L'Association internationale du transport aérien (IATA) tient des statistiques sur les incidents de rage aérienne. Les derniers chiffres de l'IATA montrent une augmentation du nombre d'incidents signalés par les passagers indisciplinés.

Sur la base de plus de 24 500 rapports d'incidents provenant de plus de 50 opérateurs dans le monde, un incident s'est produit pour 480 vols en 2023, contre un incident pour 568 vols en 2022. Le non-respect des instructions de l'équipage était le descripteur le plus fréquent.

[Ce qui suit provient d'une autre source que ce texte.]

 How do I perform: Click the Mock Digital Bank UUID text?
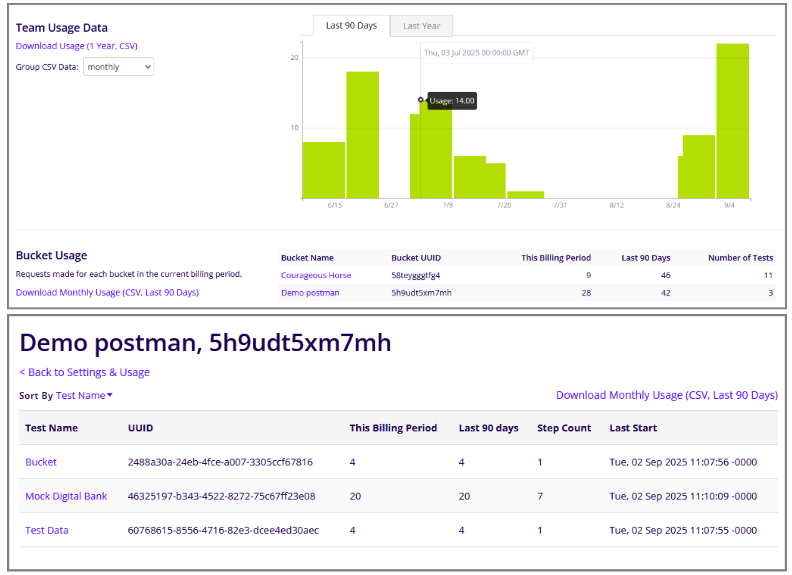point(221,496)
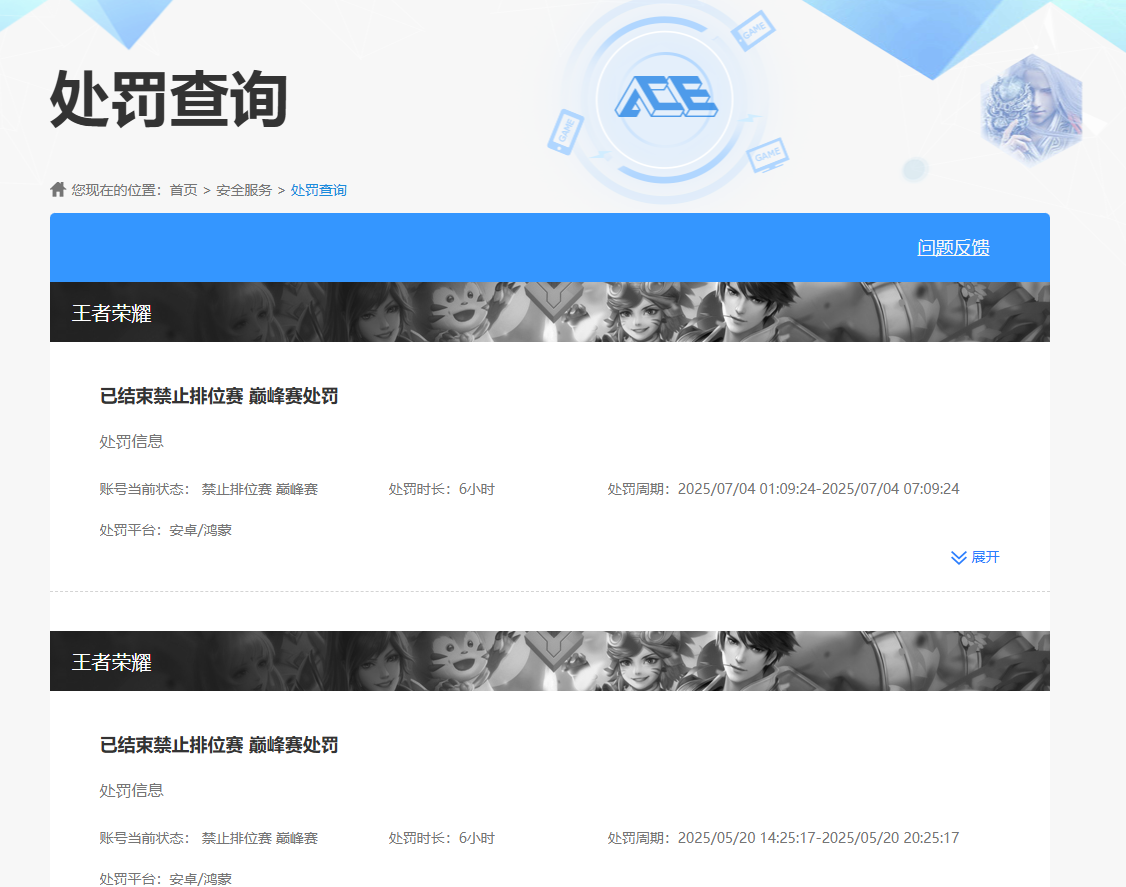Click the hexagonal character avatar image
Viewport: 1126px width, 887px height.
coord(1032,108)
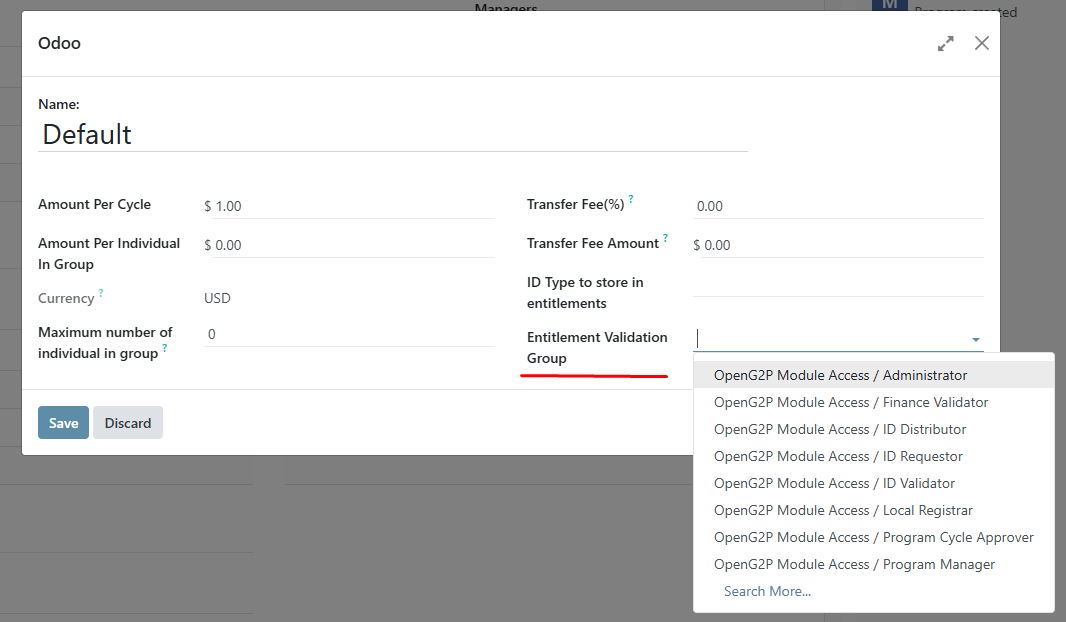Expand the dialog to full screen
1066x622 pixels.
tap(945, 44)
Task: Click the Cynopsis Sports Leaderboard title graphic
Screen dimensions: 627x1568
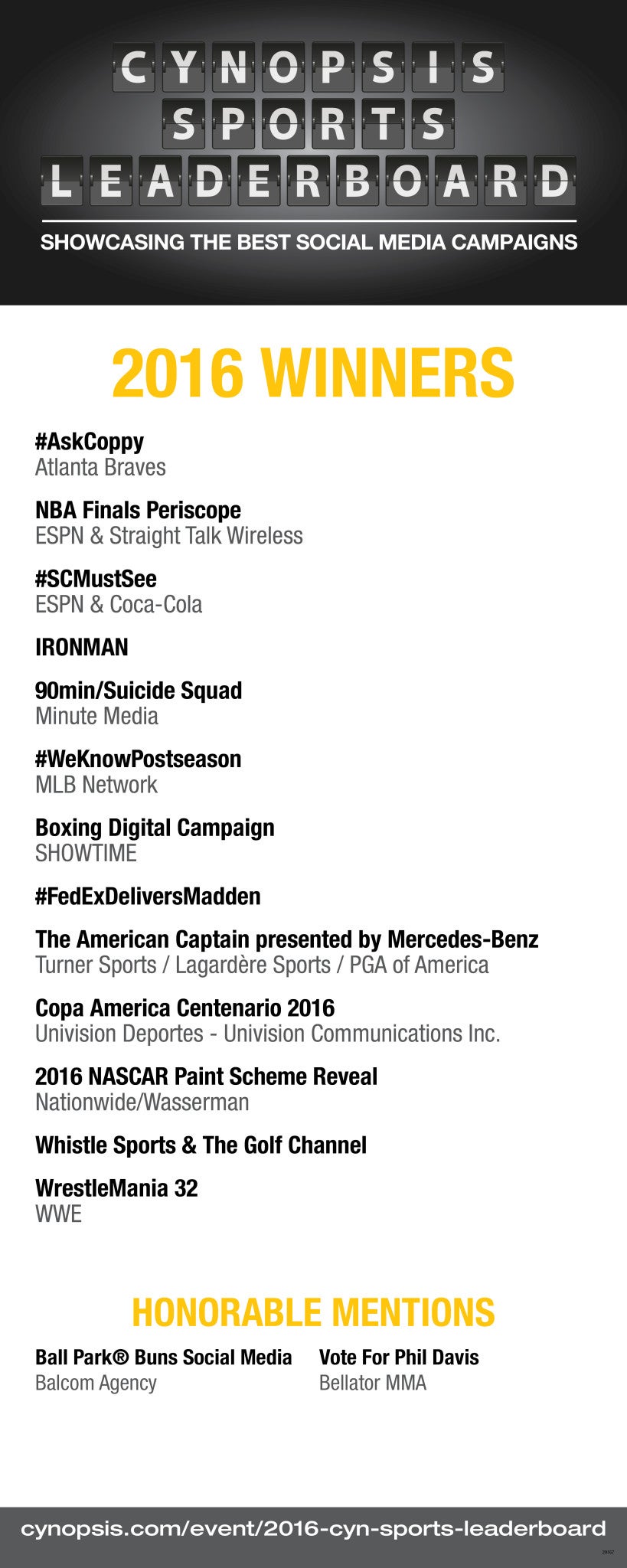Action: pyautogui.click(x=309, y=122)
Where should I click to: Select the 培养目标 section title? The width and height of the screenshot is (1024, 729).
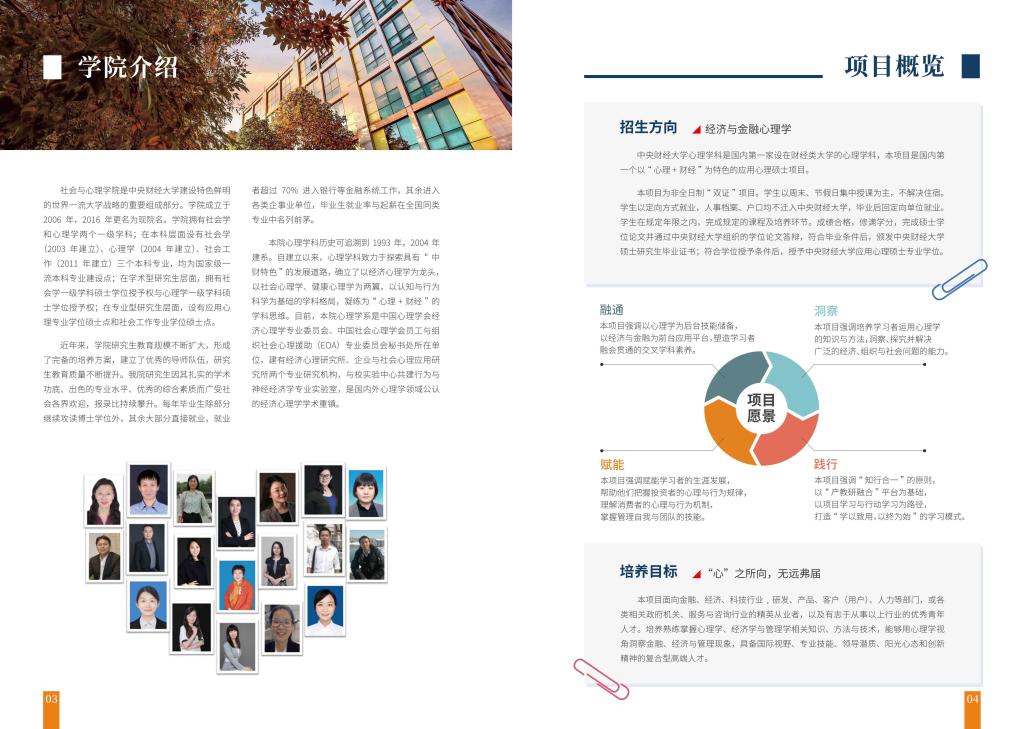pos(648,572)
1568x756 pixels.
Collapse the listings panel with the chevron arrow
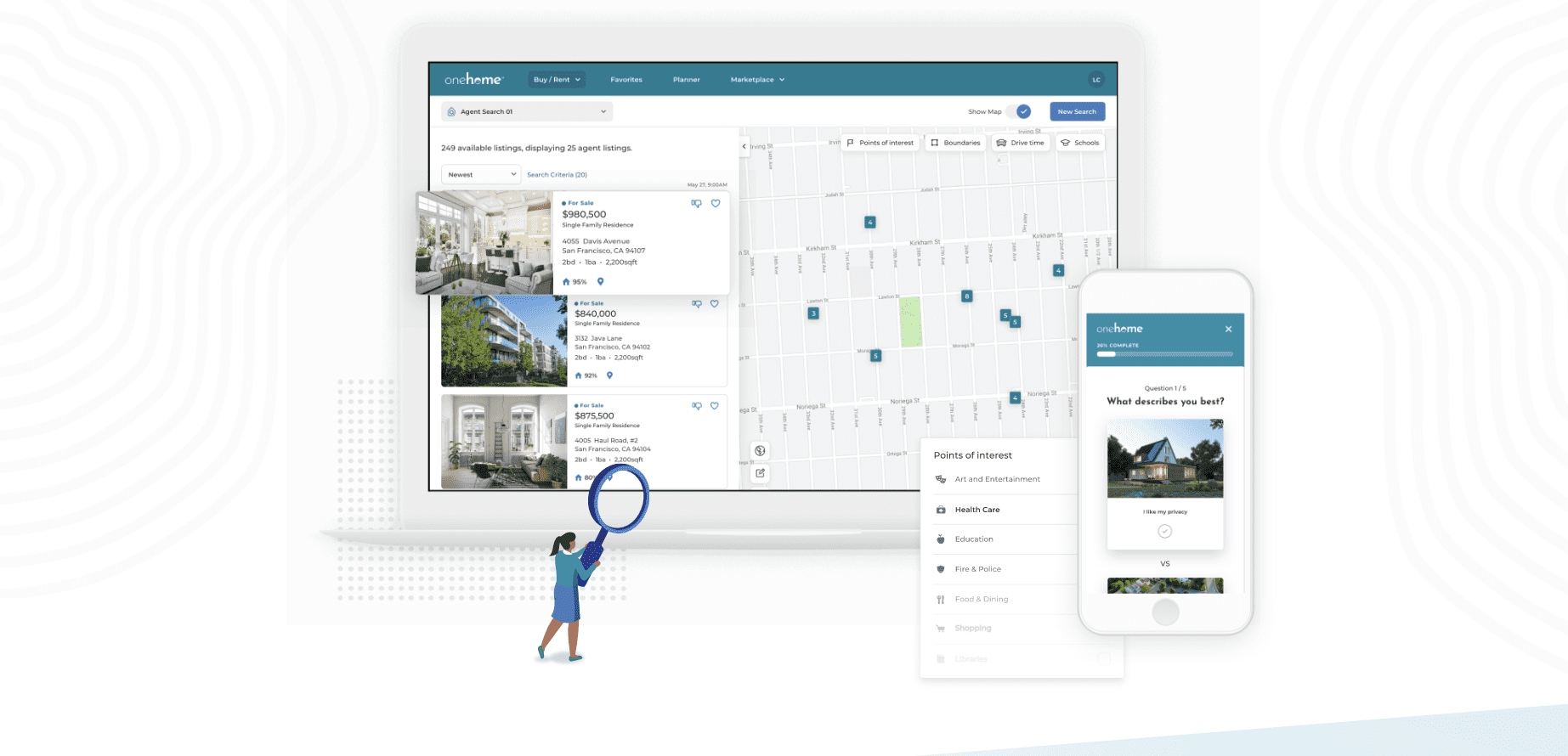744,146
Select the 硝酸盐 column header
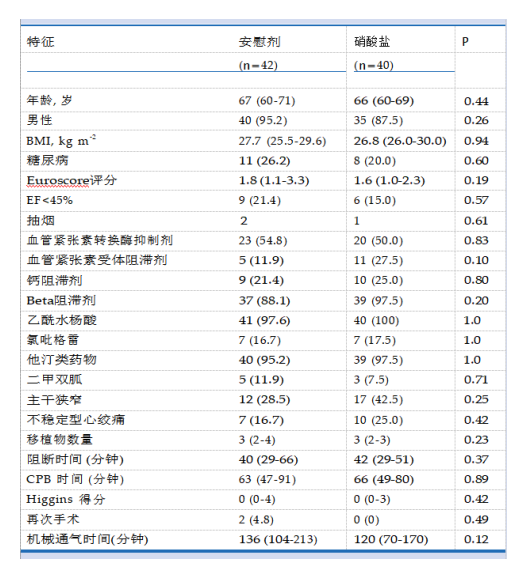532x573 pixels. pos(372,42)
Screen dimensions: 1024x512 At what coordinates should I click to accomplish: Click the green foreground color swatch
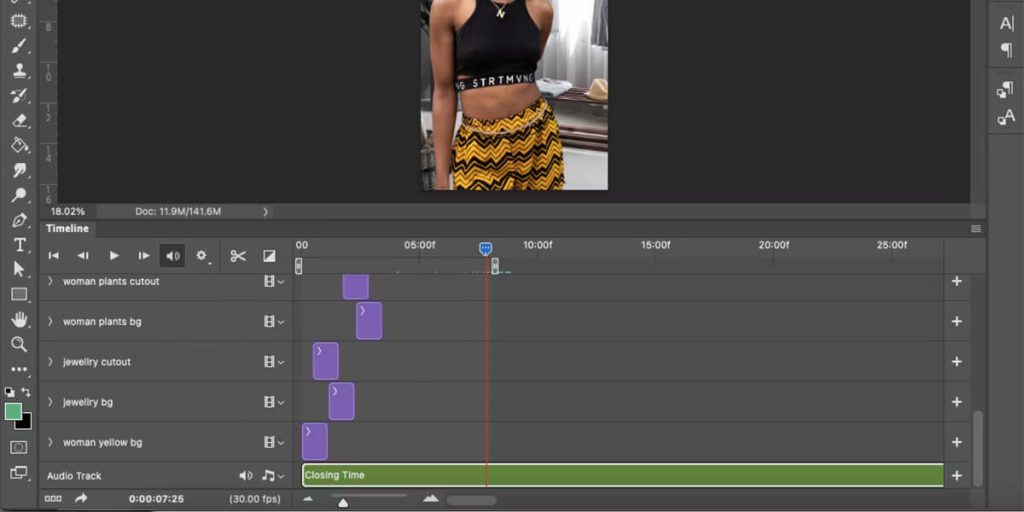[13, 411]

Par ailleurs, selon l'autorité américaine de régulation de l'aviation civile (FAA), le nombre de passagers ‘difficiles’ a fortement augmenté dans le secteur de l'aviation ces dernières années, atteignant un record de près de 6 000 incidents en 2021. En 2022, 2023 et 2024, il y a encore eu quelque 2 000 incidents à chaque fois.

Conséquences majeures

Lorsqu'un passager devient gênant, l'équipage intervient dans un premier temps - le personnel est formé à cet effet. Mais si un passager devient physiquement ou verbalement agressif, le niveau le plus élevé de ‘passager indiscipliné’ est atteint et le capitaine intervient.

Le commandant de bord peut alors ordonner l'arrestation et le menottage du passager. Dans la plupart des cas, cette opération est effectuée par le personnel de cabine. Mais il peut aussi arriver qu'un atterrissage d'urgence soit effectué pour débarquer un passager trop ingérable - une décision aux conséquences importantes, tant sur le plan logistique que financier.

Par exemple, la compagnie aérienne irlandaise à bas prix Ryanair a récemment intenté un procès à un passager pour avoir perturbé un vol l'année dernière. La compagnie demande 15 000 euros de dommages et intérêts.

Et pour vous donner une idée des conditions auxquelles le personnel de cabine est parfois confronté, voici un petit exemple : Il y a quelques semaines, sur un vol American Airlines reliant Savannah (Géorgie) à Miami, moins d'une minute après le décollage, un passager s'est mis à hurler et à trembler, affirmant qu'un esprit démoniaque était entré dans la cabine.

Il a commencé à avaler des chapelets pour maîtriser l'esprit. Il a attaqué des hôtesses de l'air et a été plaqué au sol par plusieurs passagers. Sa sœur, qui voyageait avec lui, a déclaré qu'ils se dirigeaient tous deux vers Haïti pour “fuir des attaques religieuses de nature spirituelle”. Le pilote a fait demi-tour et le passager perturbateur a été incarcéré à la prison du comté de Chatham, à Savannah.